Kendimizi olduğumuz gibi hatalarımızla, doğrularımızla kabul edip, onaylayıp sevdiğimiz zaman suçluluk duygusu da olmaz Kendi değerimizi bilmek kendini beğenmişlik değildir. Kendimizi, hatalarımıza, eksikliklerimize rağmen, bütün özelliklerimizle kabul edebilir ve sevebilirsek etrafa ve kendimize daha çok ışık saçarız. Aynaya baktığımızda güzelliklere odaklanalım ki başkaları da bizim güzelliklerimize odaklansın.
Biz kendimize ne değer biçiyorsak, başkaları da o gözle değerlendirir.

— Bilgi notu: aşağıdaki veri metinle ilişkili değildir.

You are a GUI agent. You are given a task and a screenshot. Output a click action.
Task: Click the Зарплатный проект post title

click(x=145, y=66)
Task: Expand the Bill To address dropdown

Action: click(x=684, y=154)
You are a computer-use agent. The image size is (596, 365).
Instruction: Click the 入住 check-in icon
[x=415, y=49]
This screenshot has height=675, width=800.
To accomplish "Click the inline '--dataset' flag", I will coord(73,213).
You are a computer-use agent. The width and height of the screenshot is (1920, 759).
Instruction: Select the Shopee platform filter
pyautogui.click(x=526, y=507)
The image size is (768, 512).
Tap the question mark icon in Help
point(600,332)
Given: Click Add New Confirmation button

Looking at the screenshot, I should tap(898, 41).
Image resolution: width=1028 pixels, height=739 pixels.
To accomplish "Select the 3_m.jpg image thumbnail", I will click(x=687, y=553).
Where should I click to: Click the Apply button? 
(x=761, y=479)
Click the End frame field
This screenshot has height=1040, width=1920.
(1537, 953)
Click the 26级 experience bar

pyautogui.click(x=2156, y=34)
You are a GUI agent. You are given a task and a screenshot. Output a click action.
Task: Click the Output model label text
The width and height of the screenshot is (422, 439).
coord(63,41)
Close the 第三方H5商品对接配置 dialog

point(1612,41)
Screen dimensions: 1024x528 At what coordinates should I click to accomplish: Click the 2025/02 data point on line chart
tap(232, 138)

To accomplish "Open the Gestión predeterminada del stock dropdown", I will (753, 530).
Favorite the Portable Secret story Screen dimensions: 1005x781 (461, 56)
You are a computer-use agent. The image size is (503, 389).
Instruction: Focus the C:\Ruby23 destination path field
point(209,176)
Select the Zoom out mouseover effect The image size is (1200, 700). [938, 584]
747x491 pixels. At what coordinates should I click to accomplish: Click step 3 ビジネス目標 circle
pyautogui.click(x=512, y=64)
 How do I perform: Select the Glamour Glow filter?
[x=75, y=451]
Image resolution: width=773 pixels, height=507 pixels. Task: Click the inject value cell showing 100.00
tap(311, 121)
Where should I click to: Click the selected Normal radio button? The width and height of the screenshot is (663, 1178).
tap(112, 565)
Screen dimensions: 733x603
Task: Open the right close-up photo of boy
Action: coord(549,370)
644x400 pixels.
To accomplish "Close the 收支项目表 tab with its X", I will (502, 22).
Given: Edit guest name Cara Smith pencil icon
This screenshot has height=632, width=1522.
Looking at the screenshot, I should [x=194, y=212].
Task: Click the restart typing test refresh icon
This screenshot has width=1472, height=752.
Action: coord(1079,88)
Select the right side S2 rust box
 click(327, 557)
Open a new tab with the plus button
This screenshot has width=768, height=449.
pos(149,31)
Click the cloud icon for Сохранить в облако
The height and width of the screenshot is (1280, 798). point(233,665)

Kendini onaylayan, her daim kabul eden insan başkalarını da sever kabul eder.
Şu saniye kendimize bir söz verelim. Eğer mutluluğun, sağlığın, bütünselliğin temeli sevgiden geçiyorsa, önce yitirdiğimiz benlik sevgisini geri alalım.
HATIRLA! Minnacık bir çocukken ne kadar mükemmeldin. Çocukken kusursuz olmak için bir şey yapman gerekmiyordu. Zaten mükemmel ve doğaldın. Duygularını özgürce ifade ederdin. Aldığın ve verdiğin sevgi titreşimleri çıkarsızdı. Büyüdükçe bunları unuttuysan, sadece özünü hatırlamaya çalış!
‘Ben değerliyim ve altın gibi ışıl ışıl parlıyorum.’ Sözleriyle kendini sevgiyle kucakla.